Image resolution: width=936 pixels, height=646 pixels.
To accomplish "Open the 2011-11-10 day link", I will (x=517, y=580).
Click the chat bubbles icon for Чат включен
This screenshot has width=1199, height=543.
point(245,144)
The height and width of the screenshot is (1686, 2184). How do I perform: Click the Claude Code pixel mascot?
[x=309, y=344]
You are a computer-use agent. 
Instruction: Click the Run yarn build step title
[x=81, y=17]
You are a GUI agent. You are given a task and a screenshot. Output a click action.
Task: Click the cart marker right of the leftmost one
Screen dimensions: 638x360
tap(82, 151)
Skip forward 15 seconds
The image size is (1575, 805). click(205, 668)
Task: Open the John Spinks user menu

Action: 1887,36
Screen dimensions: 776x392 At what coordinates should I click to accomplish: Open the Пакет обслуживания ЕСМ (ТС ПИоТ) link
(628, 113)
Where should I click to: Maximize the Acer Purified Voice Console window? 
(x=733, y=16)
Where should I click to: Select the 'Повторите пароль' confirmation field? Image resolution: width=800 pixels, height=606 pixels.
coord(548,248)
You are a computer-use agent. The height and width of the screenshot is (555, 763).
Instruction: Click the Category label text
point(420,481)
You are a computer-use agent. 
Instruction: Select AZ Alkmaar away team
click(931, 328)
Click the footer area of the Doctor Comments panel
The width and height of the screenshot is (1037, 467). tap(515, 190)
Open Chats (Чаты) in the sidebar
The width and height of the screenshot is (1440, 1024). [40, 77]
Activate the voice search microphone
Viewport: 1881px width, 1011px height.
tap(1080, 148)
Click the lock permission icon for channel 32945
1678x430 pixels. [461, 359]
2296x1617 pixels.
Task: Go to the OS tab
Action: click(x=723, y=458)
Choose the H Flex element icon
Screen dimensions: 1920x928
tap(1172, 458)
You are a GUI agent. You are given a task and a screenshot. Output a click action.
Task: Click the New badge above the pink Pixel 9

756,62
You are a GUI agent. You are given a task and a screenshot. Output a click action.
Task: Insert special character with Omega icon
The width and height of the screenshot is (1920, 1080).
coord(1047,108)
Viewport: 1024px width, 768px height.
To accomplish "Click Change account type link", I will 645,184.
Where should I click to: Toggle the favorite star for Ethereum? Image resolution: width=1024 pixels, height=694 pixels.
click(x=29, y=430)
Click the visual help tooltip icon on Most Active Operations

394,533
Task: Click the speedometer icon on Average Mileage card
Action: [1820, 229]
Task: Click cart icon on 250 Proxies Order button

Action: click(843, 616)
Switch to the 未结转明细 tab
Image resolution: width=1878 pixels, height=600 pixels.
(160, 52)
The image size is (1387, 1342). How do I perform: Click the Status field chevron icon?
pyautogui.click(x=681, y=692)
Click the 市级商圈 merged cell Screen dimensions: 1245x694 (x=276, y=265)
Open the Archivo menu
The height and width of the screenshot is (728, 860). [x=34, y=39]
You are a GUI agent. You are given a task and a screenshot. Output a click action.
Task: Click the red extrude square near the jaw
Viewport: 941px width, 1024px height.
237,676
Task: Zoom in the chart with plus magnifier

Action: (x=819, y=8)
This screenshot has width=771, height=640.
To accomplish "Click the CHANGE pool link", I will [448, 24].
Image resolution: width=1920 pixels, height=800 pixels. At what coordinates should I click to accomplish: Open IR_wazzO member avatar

# # #

#### Task objective:
Rewrite the entries from the line with "The height and width of the screenshot is (1686, 2184)." up to and including the line with "Action: 1887,36", putting "Command" in place of "Instruction" and leaving everything else unchanged.

#### Response to the task:
The height and width of the screenshot is (1686, 2184). How do I perform: Click the Claude Code pixel mascot?
[x=309, y=344]
You are a computer-use agent. 
Command: Click the Run yarn build step title
[x=81, y=17]
You are a GUI agent. You are given a task and a screenshot. Output a click action.
Task: Click the cart marker right of the leftmost one
Screen dimensions: 638x360
tap(82, 151)
Skip forward 15 seconds
The image size is (1575, 805). click(205, 668)
Task: Open the John Spinks user menu

Action: 1887,36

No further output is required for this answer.